However, particular attention should be paid to conditions with an increased demand for SCFA. They will be described below, but their common features include an increased demand for butyric acid on one hand, and reduction of its endogenous production on the other (lack of appetite, dietary restrictions, limited volume of the eaten food, malabsorption, disturbances in the composition of the saprophytic intestinal flora responsible for physiological fermentation processes). Taking into consideration the increased demand with concurrent reduction of endogenous production, additional supplementation with butyric acid seems particularly important for the achievement of the expected optimal clinical outcomes.
Causes of increased demand:
Enhanced metabolism of intestinal epithelial cells in conditions with damage/inflammation of these cells.
Increased energy expenditure of the organism in pathological conditions.
Stimulation of intestine growth in ‘stress’ situations
Conditions with accelerated intestinal passage and increased secretion into the lumen of the intestine (diarrhoea).
Decreased production of endogenous butyric acid due to changes in bacterial flora in different pathological conditions.
Other conditions associated with increased demand for butyric acid in the digestive tract.

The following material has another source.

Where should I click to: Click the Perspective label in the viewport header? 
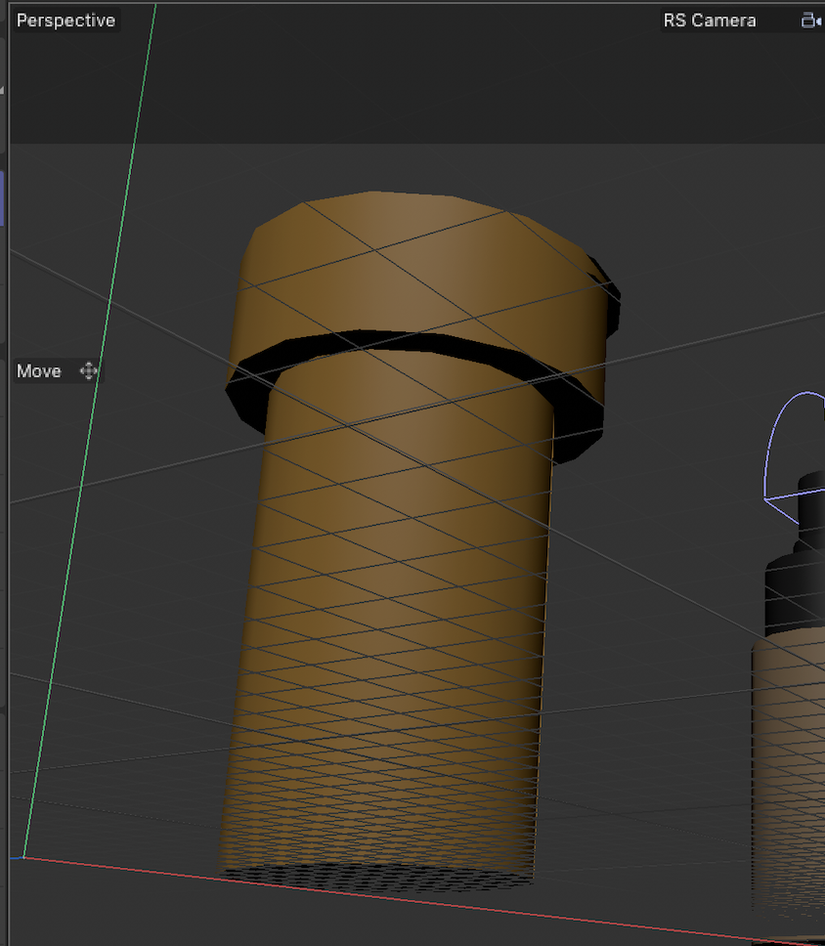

Butyric acid is used by intestinal epithelial cells, especially in processes associated with their intensive proliferation, related to inflammation, damage, and subsequent repair processes. It is difficult to quantify the level of this increase in demand, and there are few data in the subject literature. However, some analogies may be assumed, where in tissue and wound regeneration, metabolic demand increases by a factor of 1.6–2.0 with respect to the basic demand. It should be borne in mind that the energy demand of the intestinal epithelial cells is mainly covered by energy substrates available in the intestinal lumen, i.e. predominantly by butyric acid. The dose of butyric acid should therefore be increased accordingly during inflammatory conditions. This finds confirmation in clinical studies. In one of the studies on the treatment of ulcerative colitis butyric acid was used in the form of enema at doses of 40 mmol/l to up to 100 mmol/l, which corresponds to 4.4–11 g/l. For 200 ml enemas this translates into 800–2200 mg/enema. Very good clinical outcomes were observed with these doses, with no side effects [16]. Similar observations were made in patients with a related condition, who received sodium butyrate enemas at a dose of 8800 mg/l with very good effect [17]. In animal studies, significantly higher doses of butyrate are used successfully. In one of these studies, supplementation with butyrate was used in pigs with induced ulcerative colitis. With use of butyrate at a dose of 1000 mg/kg body weight, a significant preventive effect with respect to intestine damage was achieved, through inhibition of apoptosis, improvement of tight junctions between cells, which improved the integrity of the intestinal barrier and activation of the endothelial growth factor (EGF) that stimulates regeneration processes [18]. This confirms the hypothesis that inflammation and regeneration conditions in the gastrointestinal tract causing a significant increase of energy demand of mucosal cells [19] may require higher doses of butyrate.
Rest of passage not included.